You could fairly accurately equate this bike mechanically and structurally with a 1980's Dawes Galaxy tourer but with 2" wide tyres.
I know RoughStuff Fellowship riders that will off-road there old Dawes Galaxies through appallingly muddy and wet conditions. But after such a ride they will carefully listen to all the bearings knowing full well that they may need so strip them down, clean out and re-grease them. As not to do so would eventually lead to irreversible damage being done.
The biggest maintenance issue with an old Cleland are the bottom bracket bearings. In order to have a short wheelbase and good clearance 90mm wide bottom bracket shells were used. The only axles and bearings long enough were Bullseye 140mm long units originally intended for BMX use. Their axles runs on fine needle bearings that run directly onto the plain gauge axle only 2mm away from the exposed sections of axle. So grit can all too easily get into the bearings where it will start to grind away the axle surface. The old solution which was fairly effective was to make some improvised bearing shields using modified 35mm film containers and lids.
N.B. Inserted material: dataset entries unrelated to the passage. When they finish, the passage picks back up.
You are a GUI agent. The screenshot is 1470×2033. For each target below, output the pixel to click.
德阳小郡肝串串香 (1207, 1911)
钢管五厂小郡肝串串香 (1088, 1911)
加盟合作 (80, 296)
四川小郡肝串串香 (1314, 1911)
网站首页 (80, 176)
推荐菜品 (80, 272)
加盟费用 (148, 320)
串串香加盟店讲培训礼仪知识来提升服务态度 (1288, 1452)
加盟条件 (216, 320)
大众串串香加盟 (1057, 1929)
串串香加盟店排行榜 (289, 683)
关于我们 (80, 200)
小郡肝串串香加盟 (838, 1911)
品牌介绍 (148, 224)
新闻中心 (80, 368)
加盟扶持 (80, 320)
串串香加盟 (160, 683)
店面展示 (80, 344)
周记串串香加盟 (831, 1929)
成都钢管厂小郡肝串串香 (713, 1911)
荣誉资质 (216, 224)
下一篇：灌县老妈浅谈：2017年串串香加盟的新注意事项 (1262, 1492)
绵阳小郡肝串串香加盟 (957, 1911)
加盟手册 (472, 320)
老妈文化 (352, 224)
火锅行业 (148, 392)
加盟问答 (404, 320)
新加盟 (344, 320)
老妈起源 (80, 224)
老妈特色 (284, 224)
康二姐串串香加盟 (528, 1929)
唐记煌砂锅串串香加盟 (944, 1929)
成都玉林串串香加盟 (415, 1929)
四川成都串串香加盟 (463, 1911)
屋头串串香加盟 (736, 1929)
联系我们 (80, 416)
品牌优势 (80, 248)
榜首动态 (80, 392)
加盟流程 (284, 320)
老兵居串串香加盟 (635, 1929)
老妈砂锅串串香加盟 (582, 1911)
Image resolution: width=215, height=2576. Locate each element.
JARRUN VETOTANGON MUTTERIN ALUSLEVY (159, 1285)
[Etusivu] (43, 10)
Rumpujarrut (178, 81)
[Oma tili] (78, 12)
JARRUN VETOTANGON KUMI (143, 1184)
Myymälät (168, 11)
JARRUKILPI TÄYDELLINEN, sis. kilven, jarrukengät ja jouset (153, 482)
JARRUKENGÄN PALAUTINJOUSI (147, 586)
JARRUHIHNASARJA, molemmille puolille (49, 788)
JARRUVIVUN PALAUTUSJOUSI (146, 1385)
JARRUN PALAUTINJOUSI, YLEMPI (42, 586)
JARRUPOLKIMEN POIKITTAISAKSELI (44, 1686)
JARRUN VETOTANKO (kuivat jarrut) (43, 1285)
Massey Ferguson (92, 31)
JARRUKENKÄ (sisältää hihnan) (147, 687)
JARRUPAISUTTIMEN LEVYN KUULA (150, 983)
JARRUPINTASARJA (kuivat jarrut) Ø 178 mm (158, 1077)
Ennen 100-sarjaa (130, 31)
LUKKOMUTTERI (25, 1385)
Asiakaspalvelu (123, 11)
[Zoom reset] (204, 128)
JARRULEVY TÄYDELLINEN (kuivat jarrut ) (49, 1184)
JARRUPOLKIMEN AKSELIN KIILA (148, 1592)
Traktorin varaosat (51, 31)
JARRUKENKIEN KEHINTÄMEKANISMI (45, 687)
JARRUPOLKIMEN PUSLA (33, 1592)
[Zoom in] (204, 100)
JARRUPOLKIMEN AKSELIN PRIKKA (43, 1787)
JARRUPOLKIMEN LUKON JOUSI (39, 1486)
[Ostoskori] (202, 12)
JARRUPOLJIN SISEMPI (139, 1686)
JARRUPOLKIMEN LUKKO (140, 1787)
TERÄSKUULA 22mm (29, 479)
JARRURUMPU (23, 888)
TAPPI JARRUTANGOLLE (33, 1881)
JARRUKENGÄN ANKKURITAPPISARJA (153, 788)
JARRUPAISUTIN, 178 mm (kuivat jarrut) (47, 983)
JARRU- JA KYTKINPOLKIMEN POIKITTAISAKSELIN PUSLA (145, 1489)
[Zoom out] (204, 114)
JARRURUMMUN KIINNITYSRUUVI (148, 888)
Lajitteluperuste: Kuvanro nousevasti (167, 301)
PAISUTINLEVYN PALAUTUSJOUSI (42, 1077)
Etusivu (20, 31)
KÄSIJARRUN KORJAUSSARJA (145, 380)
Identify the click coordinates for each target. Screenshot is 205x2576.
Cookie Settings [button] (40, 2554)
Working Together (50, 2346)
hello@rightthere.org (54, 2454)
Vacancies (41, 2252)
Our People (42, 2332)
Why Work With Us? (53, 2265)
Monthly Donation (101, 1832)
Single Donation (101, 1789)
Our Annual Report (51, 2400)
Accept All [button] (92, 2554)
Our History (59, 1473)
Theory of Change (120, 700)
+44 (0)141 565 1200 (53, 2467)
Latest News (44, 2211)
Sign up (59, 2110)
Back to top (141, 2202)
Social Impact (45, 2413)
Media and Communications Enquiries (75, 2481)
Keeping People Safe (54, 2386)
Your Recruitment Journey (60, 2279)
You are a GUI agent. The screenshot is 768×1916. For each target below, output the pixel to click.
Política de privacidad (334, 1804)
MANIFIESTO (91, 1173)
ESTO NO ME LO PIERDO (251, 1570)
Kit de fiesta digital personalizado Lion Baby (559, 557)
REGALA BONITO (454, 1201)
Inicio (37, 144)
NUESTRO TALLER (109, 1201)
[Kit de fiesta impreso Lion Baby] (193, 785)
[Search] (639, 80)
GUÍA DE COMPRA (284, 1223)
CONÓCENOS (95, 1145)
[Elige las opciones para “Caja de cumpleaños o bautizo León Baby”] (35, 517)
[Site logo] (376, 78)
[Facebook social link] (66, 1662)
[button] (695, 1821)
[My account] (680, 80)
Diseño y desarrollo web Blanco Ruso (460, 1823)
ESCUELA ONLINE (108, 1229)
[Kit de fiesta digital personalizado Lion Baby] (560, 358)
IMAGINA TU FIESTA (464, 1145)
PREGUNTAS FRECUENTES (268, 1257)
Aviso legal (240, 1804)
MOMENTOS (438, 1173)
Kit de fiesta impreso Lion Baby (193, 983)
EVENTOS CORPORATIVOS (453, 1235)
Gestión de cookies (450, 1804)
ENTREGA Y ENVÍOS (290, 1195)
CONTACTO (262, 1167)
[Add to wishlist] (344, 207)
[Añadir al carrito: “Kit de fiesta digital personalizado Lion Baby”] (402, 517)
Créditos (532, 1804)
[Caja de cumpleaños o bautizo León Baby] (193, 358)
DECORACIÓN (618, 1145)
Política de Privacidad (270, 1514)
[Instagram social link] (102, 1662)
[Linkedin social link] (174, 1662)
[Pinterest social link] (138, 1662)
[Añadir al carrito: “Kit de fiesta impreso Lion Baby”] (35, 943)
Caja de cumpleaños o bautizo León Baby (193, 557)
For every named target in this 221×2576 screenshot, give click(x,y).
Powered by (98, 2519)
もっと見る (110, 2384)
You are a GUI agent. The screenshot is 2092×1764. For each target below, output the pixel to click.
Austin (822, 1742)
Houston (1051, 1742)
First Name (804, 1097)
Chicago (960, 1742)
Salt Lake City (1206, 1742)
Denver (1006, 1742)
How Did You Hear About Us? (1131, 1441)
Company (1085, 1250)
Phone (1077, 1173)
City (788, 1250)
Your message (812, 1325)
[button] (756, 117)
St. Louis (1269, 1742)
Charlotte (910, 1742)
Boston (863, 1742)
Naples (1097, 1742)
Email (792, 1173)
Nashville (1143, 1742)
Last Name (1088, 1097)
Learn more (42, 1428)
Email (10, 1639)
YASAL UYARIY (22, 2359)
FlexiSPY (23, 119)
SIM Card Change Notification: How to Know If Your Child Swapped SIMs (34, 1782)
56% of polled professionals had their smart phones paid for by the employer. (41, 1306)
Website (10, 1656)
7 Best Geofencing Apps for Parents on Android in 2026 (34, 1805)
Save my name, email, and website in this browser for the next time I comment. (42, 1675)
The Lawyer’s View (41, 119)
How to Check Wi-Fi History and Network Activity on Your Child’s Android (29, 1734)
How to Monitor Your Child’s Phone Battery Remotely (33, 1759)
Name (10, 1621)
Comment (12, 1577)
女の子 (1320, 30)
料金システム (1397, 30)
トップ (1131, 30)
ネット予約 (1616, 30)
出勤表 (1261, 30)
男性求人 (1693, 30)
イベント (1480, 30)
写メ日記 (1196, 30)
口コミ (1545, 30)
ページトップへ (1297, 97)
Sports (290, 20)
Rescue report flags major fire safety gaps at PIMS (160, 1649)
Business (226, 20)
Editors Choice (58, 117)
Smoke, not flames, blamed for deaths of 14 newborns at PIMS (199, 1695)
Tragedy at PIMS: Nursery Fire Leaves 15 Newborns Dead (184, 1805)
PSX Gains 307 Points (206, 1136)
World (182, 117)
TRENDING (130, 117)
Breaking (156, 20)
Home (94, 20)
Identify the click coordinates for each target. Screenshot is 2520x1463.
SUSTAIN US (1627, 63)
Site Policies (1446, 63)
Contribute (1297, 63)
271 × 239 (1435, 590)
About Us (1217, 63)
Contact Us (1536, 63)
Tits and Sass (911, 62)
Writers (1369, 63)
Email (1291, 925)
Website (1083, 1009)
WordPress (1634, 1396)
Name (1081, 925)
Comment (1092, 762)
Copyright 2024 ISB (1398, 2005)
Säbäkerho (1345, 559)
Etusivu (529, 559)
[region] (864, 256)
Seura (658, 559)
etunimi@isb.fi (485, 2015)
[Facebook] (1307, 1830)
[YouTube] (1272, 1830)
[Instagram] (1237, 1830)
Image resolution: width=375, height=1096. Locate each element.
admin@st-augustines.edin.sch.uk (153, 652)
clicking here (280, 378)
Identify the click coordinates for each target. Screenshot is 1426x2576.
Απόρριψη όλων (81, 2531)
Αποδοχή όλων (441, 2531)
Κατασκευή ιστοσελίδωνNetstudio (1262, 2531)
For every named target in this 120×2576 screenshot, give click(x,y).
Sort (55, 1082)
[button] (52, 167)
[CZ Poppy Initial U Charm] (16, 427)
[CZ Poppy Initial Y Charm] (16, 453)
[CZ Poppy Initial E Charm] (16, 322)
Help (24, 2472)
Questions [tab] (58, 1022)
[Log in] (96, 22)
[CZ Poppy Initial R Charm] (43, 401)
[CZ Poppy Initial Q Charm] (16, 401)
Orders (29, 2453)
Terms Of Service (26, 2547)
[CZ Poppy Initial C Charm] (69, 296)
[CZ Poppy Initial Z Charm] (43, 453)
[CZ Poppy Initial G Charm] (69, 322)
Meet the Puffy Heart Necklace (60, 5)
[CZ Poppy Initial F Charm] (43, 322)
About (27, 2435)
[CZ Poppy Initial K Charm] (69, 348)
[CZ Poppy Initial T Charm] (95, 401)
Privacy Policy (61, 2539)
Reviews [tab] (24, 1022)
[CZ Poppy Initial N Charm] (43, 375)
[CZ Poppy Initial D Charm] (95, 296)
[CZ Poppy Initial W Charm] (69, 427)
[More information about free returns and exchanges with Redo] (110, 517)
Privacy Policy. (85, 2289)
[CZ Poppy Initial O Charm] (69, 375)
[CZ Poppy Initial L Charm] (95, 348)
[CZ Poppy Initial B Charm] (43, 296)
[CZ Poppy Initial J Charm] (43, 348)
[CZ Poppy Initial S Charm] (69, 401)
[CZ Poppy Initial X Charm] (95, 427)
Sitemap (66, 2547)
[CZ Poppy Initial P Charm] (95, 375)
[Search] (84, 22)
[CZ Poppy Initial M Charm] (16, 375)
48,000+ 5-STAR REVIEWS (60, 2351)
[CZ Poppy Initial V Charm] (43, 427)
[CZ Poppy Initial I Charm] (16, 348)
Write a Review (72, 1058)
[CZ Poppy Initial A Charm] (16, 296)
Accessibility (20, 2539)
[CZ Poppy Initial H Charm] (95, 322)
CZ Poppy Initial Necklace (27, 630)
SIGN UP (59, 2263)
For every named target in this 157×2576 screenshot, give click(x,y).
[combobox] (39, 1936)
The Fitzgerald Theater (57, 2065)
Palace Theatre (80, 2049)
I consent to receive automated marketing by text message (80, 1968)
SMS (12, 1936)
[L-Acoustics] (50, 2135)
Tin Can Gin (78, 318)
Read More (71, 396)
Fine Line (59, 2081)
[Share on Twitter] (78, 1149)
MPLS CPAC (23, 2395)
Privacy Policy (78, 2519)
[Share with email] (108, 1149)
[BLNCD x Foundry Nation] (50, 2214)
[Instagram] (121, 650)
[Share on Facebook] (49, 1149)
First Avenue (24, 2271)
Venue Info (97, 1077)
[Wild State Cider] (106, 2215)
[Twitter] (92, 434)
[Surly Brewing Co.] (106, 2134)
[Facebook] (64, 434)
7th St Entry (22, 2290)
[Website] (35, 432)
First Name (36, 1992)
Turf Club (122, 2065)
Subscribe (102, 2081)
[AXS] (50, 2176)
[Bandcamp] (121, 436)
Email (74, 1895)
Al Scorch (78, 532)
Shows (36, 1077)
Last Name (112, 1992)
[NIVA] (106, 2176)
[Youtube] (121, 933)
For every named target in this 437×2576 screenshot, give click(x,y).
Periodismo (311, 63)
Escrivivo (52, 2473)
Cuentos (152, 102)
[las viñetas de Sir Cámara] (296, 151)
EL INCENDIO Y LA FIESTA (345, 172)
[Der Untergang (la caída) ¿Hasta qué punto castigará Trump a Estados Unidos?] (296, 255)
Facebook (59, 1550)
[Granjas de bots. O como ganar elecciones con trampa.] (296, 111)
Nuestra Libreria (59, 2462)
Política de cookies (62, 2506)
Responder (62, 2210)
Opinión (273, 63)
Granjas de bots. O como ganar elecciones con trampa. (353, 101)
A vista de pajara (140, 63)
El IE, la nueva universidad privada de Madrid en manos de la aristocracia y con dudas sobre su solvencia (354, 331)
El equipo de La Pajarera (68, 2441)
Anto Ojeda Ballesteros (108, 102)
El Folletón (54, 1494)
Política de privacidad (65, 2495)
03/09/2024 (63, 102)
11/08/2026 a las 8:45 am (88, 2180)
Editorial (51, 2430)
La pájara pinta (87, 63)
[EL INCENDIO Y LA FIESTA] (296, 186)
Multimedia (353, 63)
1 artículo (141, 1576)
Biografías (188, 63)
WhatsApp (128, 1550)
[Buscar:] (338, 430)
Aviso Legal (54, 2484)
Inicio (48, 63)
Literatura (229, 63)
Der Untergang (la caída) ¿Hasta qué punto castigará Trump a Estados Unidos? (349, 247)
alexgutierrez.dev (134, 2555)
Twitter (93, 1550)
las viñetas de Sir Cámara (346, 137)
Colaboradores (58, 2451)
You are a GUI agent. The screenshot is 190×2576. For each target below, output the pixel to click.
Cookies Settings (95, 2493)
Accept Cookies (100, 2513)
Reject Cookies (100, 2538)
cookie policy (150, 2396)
The thing to understand here is that the maintenance of later Clelands and Highpaths is not like "any other bike" As in response to early mechanical failures he mud defences evolved quickly:
*externally sealed bottom bracket bearings fitted with grease nipples
*sealed bearings buried deep within the hub brakes so that the dirt can't even get near to them
*improved chain and freewheel guards
The Clelands and Highpaths eventually became the all weather all year low maintenance machines that Geoff Apps always intended. Even if you ride one through deep mud every day the only maintenance needed will be to clean and oil the drivechain. Despite 24 years of being heavily abused, my 1988 Highpath still has nearly all of its original components and bearings. The exceptions being one set of worn out front brake shoes gears, many chains and bottom bracket axle that snapped.
I think it is important to differentiate the all weather mud-plugging reputation of the later Clelands from the less capable and miraculously preserved Cleland No5.
It would be a shame if a new owner unwittingly trashed this bike in the mistaken belief that its as tough as later Clelands or other old mountain bikes.
This low maintenance obsession continues in Geoff's modern bikes with their hub gears, and stainless steel chain that runs through tubes etc. But it is not that surprising when you realise that he always keeps his bike either outdoors or ready to go, on the back of his car.